#### Description of the task
Report every line of the data that includes "computer".

Top of Records supplied

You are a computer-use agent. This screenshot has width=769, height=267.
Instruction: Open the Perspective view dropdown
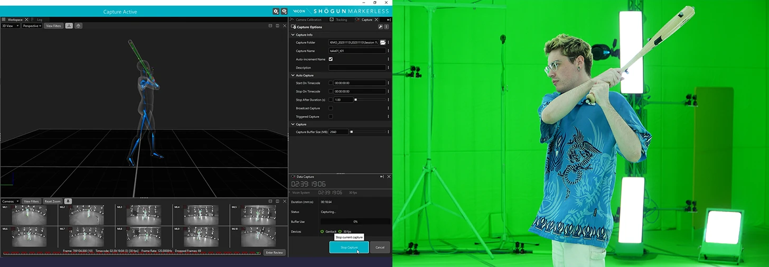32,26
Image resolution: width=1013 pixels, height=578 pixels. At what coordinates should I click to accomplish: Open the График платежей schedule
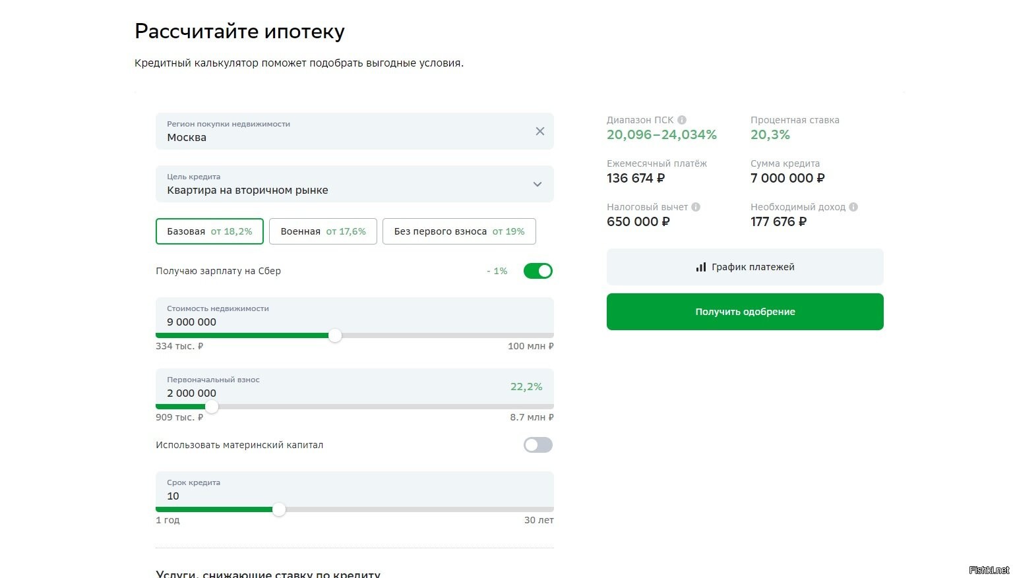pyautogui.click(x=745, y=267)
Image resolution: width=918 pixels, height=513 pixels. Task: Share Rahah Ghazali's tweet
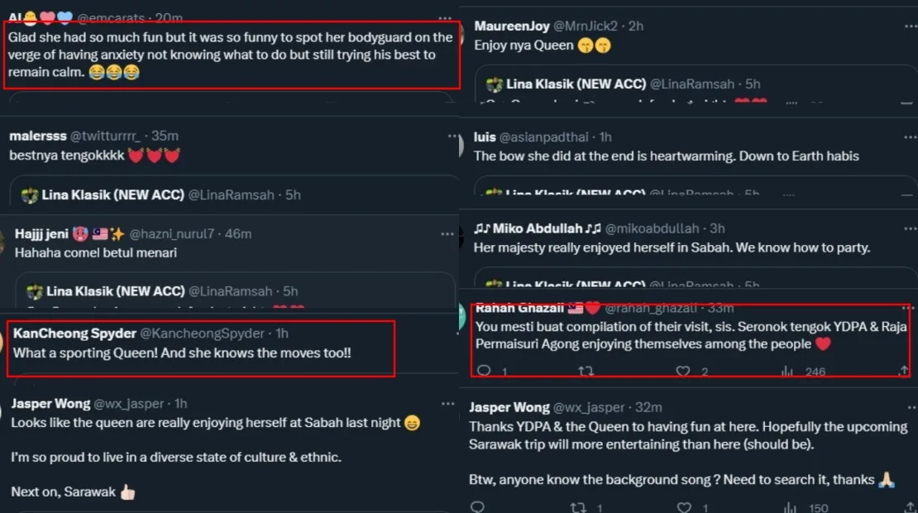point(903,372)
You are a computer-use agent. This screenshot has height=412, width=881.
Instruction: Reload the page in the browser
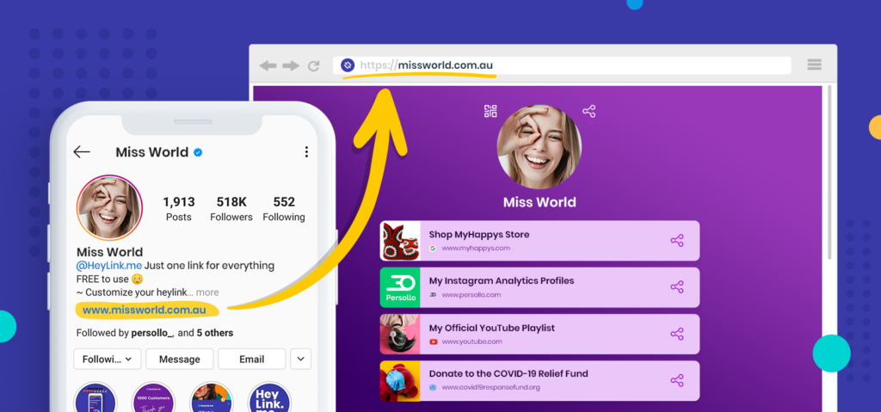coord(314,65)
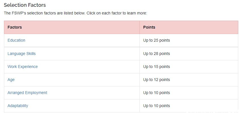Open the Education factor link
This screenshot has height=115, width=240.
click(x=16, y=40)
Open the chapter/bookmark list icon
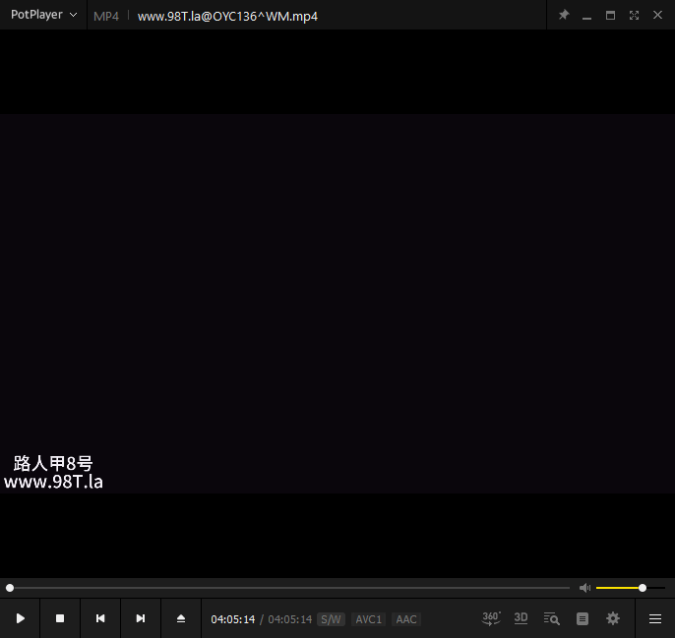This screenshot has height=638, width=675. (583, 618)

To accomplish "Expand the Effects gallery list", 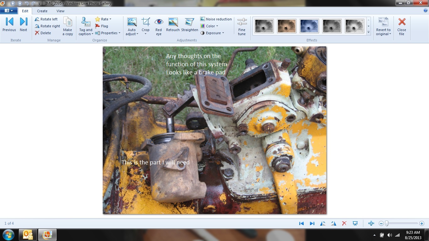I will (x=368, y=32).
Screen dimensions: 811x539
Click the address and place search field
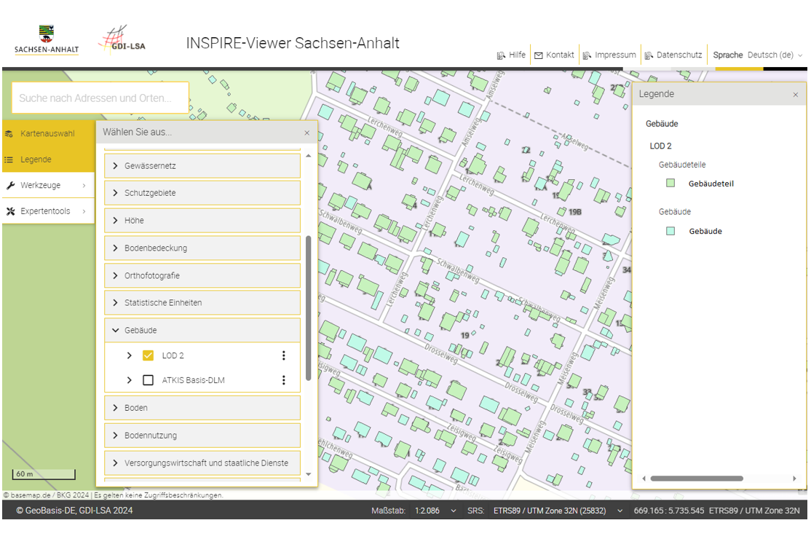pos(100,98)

Bottom of Records supplied

#### Solved exercise
You are a computer-use agent. This screenshot has width=769, height=267.
You are a computer-use agent. This screenshot has height=412, width=881.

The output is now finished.